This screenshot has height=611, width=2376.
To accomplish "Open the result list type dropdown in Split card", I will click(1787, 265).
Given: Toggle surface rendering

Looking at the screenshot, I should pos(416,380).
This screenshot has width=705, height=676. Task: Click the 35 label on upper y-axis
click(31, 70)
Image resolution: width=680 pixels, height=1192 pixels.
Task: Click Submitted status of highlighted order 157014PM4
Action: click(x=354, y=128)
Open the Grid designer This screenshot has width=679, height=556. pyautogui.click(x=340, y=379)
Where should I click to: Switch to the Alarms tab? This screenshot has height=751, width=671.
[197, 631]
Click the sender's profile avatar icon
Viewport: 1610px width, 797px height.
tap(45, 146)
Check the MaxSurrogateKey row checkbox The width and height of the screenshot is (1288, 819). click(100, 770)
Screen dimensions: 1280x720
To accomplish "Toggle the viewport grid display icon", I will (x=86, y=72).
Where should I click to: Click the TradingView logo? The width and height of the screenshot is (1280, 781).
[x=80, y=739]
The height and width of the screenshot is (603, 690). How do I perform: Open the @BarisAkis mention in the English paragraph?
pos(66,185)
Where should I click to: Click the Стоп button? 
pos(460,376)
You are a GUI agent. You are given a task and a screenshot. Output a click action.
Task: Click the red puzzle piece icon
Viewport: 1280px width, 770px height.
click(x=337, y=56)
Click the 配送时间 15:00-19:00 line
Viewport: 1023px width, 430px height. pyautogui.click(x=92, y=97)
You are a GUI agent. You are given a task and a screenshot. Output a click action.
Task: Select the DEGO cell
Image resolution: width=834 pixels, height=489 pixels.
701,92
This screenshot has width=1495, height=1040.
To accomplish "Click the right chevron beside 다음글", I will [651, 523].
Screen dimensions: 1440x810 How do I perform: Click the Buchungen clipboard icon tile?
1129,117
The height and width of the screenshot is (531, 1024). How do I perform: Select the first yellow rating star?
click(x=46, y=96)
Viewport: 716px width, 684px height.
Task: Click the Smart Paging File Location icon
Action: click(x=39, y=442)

--*--

* [REQUIRED WORK]:
The complete data above is to be written out again as it stands.

* [EXERCISE RESPONSE]:
This screenshot has height=611, width=2376.
To accomplish "Open the result list type dropdown in Split card", I will click(1787, 265).
Given: Toggle surface rendering

Looking at the screenshot, I should pos(416,380).
This screenshot has width=705, height=676. Task: Click the 35 label on upper y-axis
click(31, 70)
Image resolution: width=680 pixels, height=1192 pixels.
Task: Click Submitted status of highlighted order 157014PM4
Action: click(x=354, y=128)
Open the Grid designer This screenshot has width=679, height=556. pyautogui.click(x=340, y=379)
Where should I click to: Switch to the Alarms tab? This screenshot has height=751, width=671.
[197, 631]
Click the sender's profile avatar icon
Viewport: 1610px width, 797px height.
tap(45, 146)
Check the MaxSurrogateKey row checkbox The width and height of the screenshot is (1288, 819). click(100, 770)
Screen dimensions: 1280x720
To accomplish "Toggle the viewport grid display icon", I will (x=86, y=72).
Where should I click to: Click the TradingView logo? The width and height of the screenshot is (1280, 781).
[x=80, y=739]
The height and width of the screenshot is (603, 690). How do I perform: Open the @BarisAkis mention in the English paragraph?
pos(66,185)
Where should I click to: Click the Стоп button? 
pos(460,376)
You are a GUI agent. You are given a task and a screenshot. Output a click action.
Task: Click the red puzzle piece icon
Viewport: 1280px width, 770px height.
click(x=337, y=56)
Click the 配送时间 15:00-19:00 line
Viewport: 1023px width, 430px height. pyautogui.click(x=92, y=97)
You are a GUI agent. You are given a task and a screenshot. Output a click action.
Task: Select the DEGO cell
Image resolution: width=834 pixels, height=489 pixels.
701,92
This screenshot has width=1495, height=1040.
To accomplish "Click the right chevron beside 다음글", I will [651, 523].
Screen dimensions: 1440x810 How do I perform: Click the Buchungen clipboard icon tile?
1129,117
The height and width of the screenshot is (531, 1024). How do I perform: Select the first yellow rating star?
click(x=46, y=96)
Viewport: 716px width, 684px height.
Task: Click the Smart Paging File Location icon
Action: click(x=39, y=442)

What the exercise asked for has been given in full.